Python Basics 多任务开发¶

线程¶

在一个进程内的所有线程共享全局变量，很方便在多个线程间共享数据
缺点: 线程是对全局变量随意遂改可能造成多线程之间对全局变量的混乱（即线程非安全）
如果多个线程同时对同一个全局变量操作，会出现资源竞争问题，从而数据结果会不正确

threading模块定义Thread类

tk = threading.Thread(target=sayHello, args=(mutex, 10000, )
tk.start()

获取线程数量：

length = len(threading.enumerate())

线程执行代码的封装¶

#coding=utf-8

import threading
import time

class MyThread(threading.Thread):
    def run(self):
        for i in range(3):
            time.sleep(1)
            msg = "I am" + self.name + " @ " + str(i)
            print(msg)


if __name__ == "__main__":
    tk = MyThread()
    # 线程开始执行，调用run()
    tk.start()

互斥锁¶

threading模块中定义了Lock类，可以方便的处理锁定：

# 创建锁
mutex = threading.Lock()

# 锁定
mutex.acquire()

# 释放
mutex.release()

进程¶

进程pid

pid = os.getpid()

Process([group [, target [, name [, args [, kwargs]]]]])

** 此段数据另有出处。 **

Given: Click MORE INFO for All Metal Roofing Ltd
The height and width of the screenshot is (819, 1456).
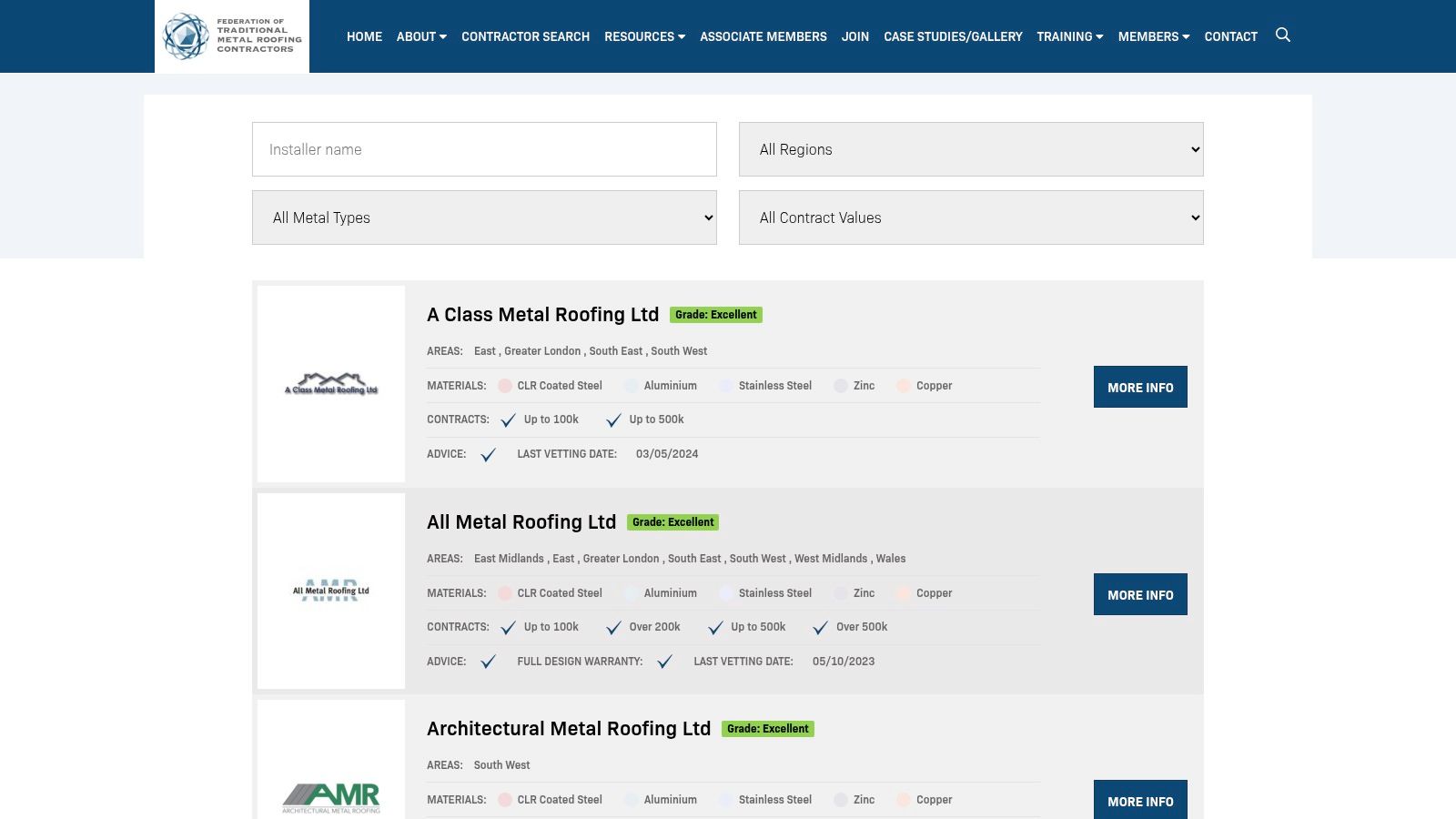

target：如果传递了函数的引用，可以任务这个子进程就执行这里的代码
args：给target指定的函数传递的参数，以元组的方式传递
kwargs：给target指定的函数传递命名参数
name：给进程设定一个名字，可以不设定
group：指定进程组，大多数情况下用不到

Process创建的实例对象的常用方法：

start()：启动子进程实例（创建子进程）
is_alive()：判断进程子进程是否还在活着
join([timeout])：是否等待子进程执行结束，或等待多少秒
terminate()：不管任务是否完成，立即终止子进程

Process创建的实例对象的常用属性：

name：当前进程的别名，默认为Process-N，N为从1开始递增的整数
pid：当前进程的pid（进程号）

进程通讯¶

Method:

import multiprocessing

q = multiprocessing.Queue()

Queue.qsize()：返回当前队列包含的消息数量；
Queue.empty()：如果队列为空，返回True，反之False ；
Queue.full()：如果队列满了，返回True,反之False；
Queue.get([block[, timeout]])：获取队列中的一条消息，然后将其从列队中移除，block默认值为True；
1. 如果block使用默认值，且没有设置timeout（单位秒），消息列队如果为空，此时程序将被阻塞（停在读取状态），直到从消息列队读到消息为止，如果设置了timeout，则会等待timeout秒，若还没读取到任何消息，则抛出"Queue.Empty"异常；
2. 如果block值为False，消息列队如果为空，则会立刻抛出"Queue.Empty"异常；
Queue.get_nowait()：相当Queue.get(False)；
Queue.put(item,[block[, timeout]])：将item消息写入队列，block默认值为True；
1. 如果block使用默认值，且没有设置timeout（单位秒），消息列队如果已经没有空间可写入，此时程序将被阻塞（停在写入状态），直到从消息列队腾出空间为止，如果设置了timeout，则会等待timeout秒，若还没空间，则抛出"Queue.Full"异常；
2. 如果block值为False，消息列队如果没有空间可写入，则会立刻抛出"Queue.Full"异常；
Queue.put_nowait(item)：相当Queue.put(item, False)；

进程池Pool¶

# coding=utf-8
import multiprocessing, os, time, random


def worker(msg):
    """
    子进程执行动作
    :return: None   
    """

    t_start = time.time()

    print("%s 开始执行，进程号为：%d" % (msg, os.getpid()))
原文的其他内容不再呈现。